**What the task requires**
The material below holds a span beginning at the line with "Διάβασα και αποδέχομαι τους - (393, 2253)" and ending at the line with "Mystic Liguini Dinkel (295, 1966)". Quote that span exactly, both ends included, and only that span.

**Data excerpts**
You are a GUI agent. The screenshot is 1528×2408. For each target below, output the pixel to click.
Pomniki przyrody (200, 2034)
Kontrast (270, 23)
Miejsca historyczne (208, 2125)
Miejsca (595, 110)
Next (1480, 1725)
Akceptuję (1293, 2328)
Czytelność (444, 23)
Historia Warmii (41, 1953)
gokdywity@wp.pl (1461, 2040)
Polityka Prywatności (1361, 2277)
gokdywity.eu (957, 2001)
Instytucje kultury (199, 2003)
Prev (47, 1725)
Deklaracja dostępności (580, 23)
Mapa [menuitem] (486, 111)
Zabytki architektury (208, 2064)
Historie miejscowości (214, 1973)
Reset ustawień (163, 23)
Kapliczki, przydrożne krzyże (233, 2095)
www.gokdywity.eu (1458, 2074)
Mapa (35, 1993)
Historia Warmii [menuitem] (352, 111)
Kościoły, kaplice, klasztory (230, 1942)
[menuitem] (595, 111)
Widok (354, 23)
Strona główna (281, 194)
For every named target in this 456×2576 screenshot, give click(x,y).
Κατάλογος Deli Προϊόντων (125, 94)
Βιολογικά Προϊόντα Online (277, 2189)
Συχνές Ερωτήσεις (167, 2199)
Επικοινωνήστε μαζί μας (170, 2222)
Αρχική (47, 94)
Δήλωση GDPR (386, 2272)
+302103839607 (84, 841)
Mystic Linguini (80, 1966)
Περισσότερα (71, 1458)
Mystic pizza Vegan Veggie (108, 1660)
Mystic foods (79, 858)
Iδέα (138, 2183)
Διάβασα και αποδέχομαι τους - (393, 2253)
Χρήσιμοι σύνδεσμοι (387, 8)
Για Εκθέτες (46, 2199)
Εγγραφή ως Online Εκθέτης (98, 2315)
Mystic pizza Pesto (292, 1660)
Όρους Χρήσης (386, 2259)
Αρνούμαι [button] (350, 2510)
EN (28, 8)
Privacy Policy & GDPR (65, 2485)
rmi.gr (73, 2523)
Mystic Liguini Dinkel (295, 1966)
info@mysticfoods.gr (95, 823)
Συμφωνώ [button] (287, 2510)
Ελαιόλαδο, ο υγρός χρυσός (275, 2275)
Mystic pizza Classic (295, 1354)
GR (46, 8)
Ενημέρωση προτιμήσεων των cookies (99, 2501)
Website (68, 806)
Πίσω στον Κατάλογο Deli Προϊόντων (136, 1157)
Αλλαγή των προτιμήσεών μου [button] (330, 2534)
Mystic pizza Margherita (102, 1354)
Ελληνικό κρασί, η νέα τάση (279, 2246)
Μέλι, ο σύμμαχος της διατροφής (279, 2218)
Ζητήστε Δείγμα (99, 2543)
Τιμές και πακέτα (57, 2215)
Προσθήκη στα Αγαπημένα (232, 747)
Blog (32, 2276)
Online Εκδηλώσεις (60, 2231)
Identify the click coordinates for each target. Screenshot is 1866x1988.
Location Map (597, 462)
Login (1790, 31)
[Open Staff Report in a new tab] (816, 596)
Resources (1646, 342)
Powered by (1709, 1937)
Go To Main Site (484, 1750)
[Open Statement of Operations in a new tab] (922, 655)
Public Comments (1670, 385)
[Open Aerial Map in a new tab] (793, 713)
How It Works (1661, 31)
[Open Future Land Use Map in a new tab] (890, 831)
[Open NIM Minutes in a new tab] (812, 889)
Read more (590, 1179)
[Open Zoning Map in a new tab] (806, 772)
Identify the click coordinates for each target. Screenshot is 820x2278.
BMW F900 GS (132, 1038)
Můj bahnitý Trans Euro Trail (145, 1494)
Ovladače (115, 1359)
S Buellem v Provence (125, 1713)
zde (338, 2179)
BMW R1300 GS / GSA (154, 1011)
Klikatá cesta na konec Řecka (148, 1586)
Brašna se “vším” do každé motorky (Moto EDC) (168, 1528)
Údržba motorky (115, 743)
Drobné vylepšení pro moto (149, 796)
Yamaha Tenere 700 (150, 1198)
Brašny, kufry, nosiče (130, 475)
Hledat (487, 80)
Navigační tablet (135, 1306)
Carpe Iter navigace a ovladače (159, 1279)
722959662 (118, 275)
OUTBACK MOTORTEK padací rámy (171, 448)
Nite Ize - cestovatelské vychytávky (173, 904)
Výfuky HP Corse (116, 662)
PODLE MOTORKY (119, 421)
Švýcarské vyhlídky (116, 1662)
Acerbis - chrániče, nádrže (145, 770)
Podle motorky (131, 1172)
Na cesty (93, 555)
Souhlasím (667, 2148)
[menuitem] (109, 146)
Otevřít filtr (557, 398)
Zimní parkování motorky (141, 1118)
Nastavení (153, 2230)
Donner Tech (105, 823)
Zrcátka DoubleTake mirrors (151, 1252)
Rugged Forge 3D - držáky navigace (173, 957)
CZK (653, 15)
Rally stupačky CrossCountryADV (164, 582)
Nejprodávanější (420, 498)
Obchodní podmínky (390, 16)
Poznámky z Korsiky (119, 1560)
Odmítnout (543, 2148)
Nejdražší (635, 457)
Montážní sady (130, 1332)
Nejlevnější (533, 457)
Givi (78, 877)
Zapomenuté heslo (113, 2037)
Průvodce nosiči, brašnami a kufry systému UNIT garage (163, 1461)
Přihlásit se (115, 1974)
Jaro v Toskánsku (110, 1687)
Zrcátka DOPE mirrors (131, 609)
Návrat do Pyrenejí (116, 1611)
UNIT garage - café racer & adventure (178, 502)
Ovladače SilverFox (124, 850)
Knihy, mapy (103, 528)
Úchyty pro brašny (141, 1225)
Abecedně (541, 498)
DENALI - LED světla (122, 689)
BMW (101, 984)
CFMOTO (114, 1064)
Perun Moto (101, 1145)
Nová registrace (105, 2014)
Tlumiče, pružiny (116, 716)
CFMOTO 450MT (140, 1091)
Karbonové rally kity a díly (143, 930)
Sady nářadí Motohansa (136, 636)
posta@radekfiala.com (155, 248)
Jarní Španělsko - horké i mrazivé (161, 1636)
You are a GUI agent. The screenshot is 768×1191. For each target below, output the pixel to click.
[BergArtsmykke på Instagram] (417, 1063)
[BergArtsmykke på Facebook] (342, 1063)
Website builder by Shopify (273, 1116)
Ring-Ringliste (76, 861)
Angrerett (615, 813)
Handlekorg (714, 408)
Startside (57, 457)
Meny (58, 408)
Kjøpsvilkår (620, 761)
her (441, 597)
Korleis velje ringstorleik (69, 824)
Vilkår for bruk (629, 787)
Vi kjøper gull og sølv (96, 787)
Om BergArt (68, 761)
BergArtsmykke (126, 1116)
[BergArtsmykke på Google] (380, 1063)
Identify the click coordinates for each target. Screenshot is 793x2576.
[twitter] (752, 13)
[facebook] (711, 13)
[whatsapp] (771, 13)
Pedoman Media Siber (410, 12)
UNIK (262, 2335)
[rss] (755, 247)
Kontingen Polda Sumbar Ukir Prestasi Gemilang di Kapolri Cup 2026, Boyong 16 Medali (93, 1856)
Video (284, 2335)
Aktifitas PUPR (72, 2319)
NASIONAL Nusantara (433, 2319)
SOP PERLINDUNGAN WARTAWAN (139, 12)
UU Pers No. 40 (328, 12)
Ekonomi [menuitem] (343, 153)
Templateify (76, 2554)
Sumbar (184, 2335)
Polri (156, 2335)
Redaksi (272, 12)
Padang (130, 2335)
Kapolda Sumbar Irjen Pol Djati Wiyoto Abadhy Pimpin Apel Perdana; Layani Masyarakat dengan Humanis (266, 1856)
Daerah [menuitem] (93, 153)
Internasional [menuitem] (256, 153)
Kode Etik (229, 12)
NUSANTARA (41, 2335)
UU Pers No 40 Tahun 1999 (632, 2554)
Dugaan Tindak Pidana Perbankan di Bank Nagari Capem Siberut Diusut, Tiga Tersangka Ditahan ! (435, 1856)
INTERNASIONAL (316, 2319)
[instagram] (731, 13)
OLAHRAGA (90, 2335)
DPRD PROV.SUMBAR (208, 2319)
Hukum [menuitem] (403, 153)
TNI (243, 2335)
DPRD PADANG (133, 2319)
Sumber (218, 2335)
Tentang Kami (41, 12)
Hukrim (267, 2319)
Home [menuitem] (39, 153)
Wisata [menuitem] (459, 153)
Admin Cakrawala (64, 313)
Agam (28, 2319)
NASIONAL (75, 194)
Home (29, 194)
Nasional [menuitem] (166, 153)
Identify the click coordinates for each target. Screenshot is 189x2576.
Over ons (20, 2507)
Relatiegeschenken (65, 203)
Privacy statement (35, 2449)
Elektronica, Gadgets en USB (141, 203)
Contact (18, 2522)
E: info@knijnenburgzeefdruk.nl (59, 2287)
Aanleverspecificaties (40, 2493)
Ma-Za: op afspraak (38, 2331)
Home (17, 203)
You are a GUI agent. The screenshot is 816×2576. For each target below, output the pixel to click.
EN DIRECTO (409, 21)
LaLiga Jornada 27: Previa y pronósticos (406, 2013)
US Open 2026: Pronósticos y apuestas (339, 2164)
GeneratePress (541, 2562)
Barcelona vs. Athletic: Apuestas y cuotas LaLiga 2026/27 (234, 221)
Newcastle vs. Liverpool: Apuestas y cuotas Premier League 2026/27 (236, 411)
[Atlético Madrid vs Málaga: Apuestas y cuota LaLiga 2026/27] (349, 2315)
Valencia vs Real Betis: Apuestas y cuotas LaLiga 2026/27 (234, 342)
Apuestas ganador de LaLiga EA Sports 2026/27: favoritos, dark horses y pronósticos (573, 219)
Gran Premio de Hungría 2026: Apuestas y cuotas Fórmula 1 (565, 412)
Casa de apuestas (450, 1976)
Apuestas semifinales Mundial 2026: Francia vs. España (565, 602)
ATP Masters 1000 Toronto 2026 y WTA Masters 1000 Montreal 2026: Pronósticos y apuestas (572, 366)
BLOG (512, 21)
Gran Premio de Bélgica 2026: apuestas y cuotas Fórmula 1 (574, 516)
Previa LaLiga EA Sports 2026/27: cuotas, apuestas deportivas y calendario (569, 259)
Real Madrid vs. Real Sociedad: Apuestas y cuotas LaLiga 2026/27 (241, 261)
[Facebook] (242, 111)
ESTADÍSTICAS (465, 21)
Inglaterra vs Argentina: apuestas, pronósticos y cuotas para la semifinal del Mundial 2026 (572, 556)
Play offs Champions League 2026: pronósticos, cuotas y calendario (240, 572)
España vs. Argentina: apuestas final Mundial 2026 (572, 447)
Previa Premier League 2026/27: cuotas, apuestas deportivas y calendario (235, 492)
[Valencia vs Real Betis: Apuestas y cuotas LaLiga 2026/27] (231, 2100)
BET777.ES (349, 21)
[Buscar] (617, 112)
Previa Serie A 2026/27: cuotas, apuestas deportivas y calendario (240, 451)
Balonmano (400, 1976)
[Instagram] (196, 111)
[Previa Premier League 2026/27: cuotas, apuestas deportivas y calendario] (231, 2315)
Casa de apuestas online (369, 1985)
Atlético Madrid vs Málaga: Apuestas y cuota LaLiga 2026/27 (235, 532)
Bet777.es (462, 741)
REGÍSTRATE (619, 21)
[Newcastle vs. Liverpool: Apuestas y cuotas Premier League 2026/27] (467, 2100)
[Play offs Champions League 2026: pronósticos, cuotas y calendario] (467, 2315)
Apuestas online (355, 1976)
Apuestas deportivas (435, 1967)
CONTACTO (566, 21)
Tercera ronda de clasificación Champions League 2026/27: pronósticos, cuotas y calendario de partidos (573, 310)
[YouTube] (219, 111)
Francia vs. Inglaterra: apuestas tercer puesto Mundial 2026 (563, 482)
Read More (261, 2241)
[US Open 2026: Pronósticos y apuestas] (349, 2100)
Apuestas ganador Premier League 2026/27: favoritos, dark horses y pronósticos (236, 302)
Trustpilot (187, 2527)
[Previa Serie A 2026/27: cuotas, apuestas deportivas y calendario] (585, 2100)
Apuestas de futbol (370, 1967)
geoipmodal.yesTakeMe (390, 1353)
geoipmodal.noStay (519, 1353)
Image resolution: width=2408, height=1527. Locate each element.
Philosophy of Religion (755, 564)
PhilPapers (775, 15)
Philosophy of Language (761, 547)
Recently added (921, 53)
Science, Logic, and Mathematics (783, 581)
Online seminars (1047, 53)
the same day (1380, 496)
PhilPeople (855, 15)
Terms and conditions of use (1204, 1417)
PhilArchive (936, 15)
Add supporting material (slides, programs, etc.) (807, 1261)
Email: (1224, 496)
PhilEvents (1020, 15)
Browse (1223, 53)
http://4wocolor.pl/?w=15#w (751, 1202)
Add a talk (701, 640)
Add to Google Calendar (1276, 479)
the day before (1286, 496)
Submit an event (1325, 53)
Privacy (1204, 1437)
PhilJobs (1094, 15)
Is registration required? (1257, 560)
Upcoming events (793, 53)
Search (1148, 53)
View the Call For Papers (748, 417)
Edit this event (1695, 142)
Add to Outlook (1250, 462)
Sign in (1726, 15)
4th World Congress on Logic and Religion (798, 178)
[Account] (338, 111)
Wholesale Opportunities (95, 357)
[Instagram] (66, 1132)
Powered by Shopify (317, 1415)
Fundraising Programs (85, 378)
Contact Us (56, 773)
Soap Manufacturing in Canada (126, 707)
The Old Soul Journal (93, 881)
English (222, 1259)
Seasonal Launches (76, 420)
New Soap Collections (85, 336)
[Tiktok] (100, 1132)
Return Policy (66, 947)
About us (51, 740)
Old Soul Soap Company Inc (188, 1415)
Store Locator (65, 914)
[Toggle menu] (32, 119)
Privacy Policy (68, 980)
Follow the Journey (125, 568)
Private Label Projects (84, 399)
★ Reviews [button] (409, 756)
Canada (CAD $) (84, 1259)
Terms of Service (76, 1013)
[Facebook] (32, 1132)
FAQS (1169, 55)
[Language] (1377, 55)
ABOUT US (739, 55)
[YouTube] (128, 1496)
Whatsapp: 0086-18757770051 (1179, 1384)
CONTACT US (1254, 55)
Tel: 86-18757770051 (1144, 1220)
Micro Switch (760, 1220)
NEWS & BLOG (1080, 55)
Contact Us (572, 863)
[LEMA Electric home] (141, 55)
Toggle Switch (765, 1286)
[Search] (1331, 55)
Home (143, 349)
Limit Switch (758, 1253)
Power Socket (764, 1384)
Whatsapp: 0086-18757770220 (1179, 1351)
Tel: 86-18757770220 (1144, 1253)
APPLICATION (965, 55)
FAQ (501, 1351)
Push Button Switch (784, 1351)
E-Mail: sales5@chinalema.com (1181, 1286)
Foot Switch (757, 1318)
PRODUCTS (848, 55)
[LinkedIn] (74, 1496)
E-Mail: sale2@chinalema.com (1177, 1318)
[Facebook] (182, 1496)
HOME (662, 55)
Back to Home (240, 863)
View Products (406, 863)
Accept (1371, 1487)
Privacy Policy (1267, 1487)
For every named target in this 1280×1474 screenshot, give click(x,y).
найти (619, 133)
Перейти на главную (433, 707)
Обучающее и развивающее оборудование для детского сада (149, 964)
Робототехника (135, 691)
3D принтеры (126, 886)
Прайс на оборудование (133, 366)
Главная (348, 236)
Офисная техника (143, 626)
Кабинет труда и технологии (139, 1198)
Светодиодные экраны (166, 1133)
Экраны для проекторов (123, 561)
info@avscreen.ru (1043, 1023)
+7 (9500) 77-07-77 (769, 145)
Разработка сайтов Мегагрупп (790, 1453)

**Written reply**
Διάβασα και αποδέχομαι τους - (393, 2253)
Χρήσιμοι σύνδεσμοι (387, 8)
Για Εκθέτες (46, 2199)
Εγγραφή ως Online Εκθέτης (98, 2315)
Mystic pizza Pesto (292, 1660)
Όρους Χρήσης (386, 2259)
Αρνούμαι [button] (350, 2510)
EN (28, 8)
Privacy Policy & GDPR (65, 2485)
rmi.gr (73, 2523)
Mystic Liguini Dinkel (295, 1966)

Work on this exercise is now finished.